Corporations

S-Corp
An S-Corp is a closely held corporation that elects not to be treated as a normal corporation. If it meets certain requirements, the S-Corp will not be taxed for the income, as it passes as taxable income to the shareholders. This type of entity is designed for small corporations with minimal shareholders.


Pertinent data of S-Corporations:
Liability: Limited
Nature of Owner's Income: W-2 income and ordinary income

Federal Tax Forms used for S-Corps:
Income Tax: Form 1120S
Estimated Tax: 1120-W (corporation only) and 8109
Employment taxes: 941 (943 for farmers), 940, and 8109.

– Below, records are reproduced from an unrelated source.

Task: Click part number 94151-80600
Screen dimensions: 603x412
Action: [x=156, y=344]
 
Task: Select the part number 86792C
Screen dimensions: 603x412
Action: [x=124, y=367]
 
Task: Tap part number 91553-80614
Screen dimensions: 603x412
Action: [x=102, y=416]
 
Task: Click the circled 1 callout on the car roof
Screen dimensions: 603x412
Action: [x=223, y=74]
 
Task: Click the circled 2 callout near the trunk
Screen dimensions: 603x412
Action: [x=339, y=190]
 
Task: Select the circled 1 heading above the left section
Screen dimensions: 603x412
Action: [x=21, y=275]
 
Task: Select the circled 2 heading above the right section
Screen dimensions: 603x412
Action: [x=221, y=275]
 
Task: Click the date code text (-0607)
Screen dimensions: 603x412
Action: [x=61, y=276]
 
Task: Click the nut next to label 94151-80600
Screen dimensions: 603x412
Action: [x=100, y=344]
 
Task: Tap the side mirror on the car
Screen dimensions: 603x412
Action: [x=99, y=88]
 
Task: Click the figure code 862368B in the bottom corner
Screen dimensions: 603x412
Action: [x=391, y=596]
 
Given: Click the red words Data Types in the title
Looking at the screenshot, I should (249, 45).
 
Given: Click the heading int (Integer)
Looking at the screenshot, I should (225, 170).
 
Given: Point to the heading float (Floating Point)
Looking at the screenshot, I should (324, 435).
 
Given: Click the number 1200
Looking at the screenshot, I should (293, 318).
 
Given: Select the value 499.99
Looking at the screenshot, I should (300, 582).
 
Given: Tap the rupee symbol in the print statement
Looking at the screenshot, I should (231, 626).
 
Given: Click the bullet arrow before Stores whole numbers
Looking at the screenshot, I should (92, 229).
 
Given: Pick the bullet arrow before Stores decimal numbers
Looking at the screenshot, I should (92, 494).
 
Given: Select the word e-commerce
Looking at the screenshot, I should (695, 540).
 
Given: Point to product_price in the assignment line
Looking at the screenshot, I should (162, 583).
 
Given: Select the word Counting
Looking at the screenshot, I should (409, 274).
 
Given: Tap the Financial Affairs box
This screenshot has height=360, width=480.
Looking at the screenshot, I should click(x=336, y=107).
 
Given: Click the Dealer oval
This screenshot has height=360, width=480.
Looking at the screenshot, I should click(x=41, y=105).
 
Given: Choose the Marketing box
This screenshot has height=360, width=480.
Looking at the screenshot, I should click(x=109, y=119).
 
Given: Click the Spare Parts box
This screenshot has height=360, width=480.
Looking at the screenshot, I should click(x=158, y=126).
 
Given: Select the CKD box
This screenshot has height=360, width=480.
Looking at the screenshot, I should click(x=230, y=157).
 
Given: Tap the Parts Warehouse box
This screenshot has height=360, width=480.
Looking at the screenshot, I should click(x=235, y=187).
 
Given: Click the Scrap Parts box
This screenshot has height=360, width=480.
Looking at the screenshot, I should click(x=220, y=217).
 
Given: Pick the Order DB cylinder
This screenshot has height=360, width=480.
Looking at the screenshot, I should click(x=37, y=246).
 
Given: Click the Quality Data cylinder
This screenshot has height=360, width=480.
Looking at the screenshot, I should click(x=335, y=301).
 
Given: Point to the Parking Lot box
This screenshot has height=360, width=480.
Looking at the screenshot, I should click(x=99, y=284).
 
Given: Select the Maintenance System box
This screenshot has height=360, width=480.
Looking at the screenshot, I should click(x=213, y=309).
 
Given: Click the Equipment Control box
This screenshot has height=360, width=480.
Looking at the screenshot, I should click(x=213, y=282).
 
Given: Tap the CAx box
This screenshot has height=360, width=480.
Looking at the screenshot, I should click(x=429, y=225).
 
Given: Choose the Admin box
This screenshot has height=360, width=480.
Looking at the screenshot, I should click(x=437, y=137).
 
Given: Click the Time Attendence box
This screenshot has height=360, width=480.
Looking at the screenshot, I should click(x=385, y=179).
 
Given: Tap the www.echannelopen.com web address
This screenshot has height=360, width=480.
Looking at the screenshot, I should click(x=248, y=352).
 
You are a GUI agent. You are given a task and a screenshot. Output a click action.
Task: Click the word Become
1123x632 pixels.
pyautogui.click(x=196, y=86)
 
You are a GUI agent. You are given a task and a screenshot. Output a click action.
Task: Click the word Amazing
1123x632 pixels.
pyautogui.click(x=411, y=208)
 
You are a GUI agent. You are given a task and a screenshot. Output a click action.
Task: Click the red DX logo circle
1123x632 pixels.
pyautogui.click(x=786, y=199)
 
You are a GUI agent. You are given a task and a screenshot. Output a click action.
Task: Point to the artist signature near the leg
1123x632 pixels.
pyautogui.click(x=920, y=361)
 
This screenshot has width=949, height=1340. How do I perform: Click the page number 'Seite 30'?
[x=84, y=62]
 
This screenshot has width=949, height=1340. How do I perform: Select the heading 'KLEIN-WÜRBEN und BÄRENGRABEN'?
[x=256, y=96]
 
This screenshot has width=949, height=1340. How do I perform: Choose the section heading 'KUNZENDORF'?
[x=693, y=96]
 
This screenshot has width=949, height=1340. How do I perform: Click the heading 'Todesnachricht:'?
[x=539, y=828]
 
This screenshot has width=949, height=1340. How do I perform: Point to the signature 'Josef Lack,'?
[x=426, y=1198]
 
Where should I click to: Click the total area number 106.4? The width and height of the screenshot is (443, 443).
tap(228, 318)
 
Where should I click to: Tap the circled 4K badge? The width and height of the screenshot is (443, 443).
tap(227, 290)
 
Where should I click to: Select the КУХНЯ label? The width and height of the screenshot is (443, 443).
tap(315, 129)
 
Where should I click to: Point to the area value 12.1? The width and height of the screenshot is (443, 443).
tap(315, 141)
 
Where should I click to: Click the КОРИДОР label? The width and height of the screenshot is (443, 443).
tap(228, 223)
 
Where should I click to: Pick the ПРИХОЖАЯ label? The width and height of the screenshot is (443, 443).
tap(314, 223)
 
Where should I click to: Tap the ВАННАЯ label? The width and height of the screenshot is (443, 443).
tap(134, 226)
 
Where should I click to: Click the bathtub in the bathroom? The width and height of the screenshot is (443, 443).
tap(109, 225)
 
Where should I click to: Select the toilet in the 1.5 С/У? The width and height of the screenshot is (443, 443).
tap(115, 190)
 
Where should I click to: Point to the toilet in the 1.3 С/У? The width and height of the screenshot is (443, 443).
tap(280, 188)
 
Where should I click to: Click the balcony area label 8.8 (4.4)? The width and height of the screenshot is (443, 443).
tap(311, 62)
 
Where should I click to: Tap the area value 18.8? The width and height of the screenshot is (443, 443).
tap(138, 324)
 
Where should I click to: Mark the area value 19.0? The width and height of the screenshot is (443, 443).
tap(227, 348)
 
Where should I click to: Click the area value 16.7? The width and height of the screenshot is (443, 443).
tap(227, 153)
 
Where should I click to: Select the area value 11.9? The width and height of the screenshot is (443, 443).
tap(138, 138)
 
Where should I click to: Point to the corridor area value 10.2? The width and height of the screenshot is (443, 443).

Federal Tax Forms for S-Corp shareholders:
Income Tax: 1040 and Schedule E
Estimated Tax: 1040-ES
Additional forms for excise taxes

Compensation reported: W-2, Schedule K-1

Advantages:
Avoids double taxation with payment of dividends
Business continuity
Individual tax rates are usually less than corporate tax rates
S-Corp does not pay corporate tax on its income

Disadvantages:
No more than 75 shareholders
Must be a domestic corporation
No non-resident alien shareholders
Only one class of stock
Individual, trust and estate shareholders only

C-Corp
A corporation is essentially a legal entity created under specific state law for the purpose of conducting a business or philanthropic activity.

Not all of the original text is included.